JuliaLang / julia

The Julia Programming Language
https://julialang.org/
MIT License
45.77k stars 5.49k forks source link

Simple sum loop faster when adding `zero(T)` #40599

Open nalimilan opened 3 years ago

nalimilan commented 3 years ago

In the example below, computing the sum of an Array{Union{Float64, Missing}} using a simple loop is faster when inserting a branch which adds zero(T) to the accumulator when an entry is missing rather than doing nothing. This is because the latter uses SIMD instructions, but not the former (even with @simd). Adding -zero(T) instead of zero(T) disables SIMD. Is this expected or could the compiler improve?
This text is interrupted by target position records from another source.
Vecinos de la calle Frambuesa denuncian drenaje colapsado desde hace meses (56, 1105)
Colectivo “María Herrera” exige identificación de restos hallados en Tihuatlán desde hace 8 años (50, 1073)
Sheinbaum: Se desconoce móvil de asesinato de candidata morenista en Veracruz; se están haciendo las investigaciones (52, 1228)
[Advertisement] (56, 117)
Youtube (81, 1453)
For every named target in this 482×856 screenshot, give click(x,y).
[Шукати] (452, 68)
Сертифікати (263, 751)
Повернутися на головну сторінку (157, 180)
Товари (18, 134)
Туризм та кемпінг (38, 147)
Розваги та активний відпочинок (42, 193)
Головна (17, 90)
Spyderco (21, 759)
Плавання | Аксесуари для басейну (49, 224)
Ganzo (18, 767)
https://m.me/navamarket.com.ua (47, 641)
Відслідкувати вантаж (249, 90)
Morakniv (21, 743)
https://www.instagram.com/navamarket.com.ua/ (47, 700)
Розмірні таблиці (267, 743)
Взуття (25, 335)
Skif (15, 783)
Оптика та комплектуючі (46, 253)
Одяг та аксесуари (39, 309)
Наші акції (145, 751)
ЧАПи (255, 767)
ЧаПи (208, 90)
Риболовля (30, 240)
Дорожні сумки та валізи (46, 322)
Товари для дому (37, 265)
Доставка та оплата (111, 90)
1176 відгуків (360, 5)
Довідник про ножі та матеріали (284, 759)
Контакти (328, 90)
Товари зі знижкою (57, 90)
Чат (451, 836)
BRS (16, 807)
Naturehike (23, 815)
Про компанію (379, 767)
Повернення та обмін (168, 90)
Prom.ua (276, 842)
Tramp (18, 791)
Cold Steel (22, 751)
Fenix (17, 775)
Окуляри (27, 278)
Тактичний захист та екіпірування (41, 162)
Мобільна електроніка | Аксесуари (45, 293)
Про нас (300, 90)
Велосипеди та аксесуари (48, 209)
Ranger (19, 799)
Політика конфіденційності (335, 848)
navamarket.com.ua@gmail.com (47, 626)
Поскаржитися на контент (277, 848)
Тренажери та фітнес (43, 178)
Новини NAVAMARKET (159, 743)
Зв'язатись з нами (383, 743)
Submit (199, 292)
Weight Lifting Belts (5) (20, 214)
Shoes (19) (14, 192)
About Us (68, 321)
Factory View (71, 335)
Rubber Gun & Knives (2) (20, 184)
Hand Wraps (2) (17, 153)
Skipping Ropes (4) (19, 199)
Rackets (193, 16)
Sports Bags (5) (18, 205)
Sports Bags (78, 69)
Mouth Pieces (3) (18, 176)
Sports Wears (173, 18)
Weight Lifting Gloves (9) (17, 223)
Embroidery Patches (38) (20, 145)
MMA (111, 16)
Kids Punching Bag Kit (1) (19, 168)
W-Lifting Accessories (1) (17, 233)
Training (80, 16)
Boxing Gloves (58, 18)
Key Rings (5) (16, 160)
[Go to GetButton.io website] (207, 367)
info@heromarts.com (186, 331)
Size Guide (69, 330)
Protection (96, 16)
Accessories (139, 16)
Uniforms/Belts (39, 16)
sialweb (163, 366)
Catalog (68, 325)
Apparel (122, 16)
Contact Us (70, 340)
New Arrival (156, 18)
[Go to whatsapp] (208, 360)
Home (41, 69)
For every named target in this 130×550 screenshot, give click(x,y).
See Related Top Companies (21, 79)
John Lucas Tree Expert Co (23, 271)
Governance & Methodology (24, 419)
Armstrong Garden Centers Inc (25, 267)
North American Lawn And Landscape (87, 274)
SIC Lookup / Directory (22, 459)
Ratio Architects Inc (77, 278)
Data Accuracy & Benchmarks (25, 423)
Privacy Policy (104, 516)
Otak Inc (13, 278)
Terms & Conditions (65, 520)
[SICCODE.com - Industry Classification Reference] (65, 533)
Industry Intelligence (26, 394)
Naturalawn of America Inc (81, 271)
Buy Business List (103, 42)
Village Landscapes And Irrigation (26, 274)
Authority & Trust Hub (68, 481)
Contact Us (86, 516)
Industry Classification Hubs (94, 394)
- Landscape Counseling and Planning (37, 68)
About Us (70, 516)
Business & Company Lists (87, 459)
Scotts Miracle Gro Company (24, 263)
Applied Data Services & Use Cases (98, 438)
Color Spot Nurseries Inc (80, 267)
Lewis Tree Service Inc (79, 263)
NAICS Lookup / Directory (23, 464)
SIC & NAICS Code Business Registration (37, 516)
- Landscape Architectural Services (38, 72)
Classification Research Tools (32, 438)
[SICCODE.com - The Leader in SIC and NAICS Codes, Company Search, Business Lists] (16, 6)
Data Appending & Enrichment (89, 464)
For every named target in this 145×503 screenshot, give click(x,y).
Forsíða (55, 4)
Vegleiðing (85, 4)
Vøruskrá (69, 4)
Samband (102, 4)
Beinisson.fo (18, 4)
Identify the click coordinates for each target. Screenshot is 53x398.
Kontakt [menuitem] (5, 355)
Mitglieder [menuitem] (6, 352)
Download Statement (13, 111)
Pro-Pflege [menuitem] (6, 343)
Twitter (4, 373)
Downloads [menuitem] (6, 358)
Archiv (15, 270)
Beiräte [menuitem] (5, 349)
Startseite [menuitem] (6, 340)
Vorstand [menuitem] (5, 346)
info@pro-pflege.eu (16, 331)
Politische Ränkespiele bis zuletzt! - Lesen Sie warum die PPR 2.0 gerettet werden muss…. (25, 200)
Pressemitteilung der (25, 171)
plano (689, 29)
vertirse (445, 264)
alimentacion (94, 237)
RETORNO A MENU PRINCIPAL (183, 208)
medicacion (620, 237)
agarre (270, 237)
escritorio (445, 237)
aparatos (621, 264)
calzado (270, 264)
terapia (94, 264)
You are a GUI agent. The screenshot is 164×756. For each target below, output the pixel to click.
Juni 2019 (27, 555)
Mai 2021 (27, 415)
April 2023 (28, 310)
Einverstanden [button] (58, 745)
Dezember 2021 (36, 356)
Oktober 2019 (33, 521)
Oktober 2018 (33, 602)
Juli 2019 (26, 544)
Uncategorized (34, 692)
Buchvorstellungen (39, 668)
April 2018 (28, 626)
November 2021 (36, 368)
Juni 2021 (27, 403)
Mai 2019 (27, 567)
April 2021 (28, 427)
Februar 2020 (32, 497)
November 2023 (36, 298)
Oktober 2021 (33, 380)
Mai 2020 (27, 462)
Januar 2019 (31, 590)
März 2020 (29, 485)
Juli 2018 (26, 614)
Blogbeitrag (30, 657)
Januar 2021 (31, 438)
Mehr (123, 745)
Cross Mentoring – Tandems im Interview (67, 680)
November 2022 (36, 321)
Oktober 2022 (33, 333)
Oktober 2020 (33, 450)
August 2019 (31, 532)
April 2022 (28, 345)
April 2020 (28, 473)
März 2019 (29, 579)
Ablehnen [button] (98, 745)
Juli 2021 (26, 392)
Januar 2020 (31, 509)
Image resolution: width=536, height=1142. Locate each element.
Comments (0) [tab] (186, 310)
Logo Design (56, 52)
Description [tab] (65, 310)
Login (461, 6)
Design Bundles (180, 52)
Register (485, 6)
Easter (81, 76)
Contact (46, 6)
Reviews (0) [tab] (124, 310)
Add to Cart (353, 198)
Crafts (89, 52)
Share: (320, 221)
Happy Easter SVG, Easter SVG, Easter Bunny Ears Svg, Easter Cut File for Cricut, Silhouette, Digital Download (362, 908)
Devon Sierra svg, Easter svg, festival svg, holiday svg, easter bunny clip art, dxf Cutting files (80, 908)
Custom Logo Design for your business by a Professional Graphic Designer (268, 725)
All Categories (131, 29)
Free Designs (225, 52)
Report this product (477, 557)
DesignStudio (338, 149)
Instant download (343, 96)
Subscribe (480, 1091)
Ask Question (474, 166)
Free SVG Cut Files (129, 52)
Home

This means that sum(skipmissing(::Array{Union{Float64, Missing}})) is slower than what a specialized implementation which would add zero(T) could do (note that pairwise sum by passing ismissing(x) ? zero(T) : x has similar performance). But of course adding zero(T) doesn't give the same result in corner cases (when the vector contains only -0.0 AFAICT; are there other cases?). If that's the only solution, we could check whether there's at least one entry which is not -0.0, and if so switch to adding zero(T)?

julia> using BenchmarkTools

julia> function sum_nonmissing(X::AbstractArray)
           s = -zero(eltype(X))
           @inbounds @simd for x in X
               if x !== missing
                   s += x
               end
           end
           s
       end
sum_nonmissing (generic function with 1 method)

julia> function sum_nonmissing2(X::AbstractArray)
           s = -zero(eltype(X))
           @inbounds @simd for x in X
               if x !== missing
                   s += x
               else
                   s += zero(eltype(X))
               end
           end
           s
       end
sum_nonmissing2 (generic function with 1 method)

julia> function sum_nonmissing3(X::AbstractArray)
           s = -zero(eltype(X))
           @inbounds @simd for x in X
               if x !== missing
                   s += x
               else
                   s += -zero(eltype(X))
               end
           end
           s
       end
sum_nonmissing3 (generic function with 1 method)

julia> X1 = rand(10_000_000);

julia> X2 = Vector{Union{Missing, Float64}}(X1);

julia> X3 = ifelse.(rand(length(X2)) .< 0.9, X2, missing);

julia> @btime sum_nonmissing(X3)
  17.278 ms (1 allocation: 16 bytes)
4.499755611211945e6

julia> @btime sum_nonmissing2(X3)
  6.788 ms (1 allocation: 16 bytes)
4.4997556112116e6

julia> @btime sum_nonmissing3(X3)
  16.542 ms (1 allocation: 16 bytes)
4.499755611211945e6
bkamins commented 3 years ago

Thank you for posting this. Actually I wanted to open something similar. I would start with understanding the correct design for optimal skipmissing wrapper handling and then work-out corner cases. In the worst case I think that it would be acceptable to say that summation of floats does not guarantee -0.0 if only -0.0 are summed (I do not think anyone would rely on this).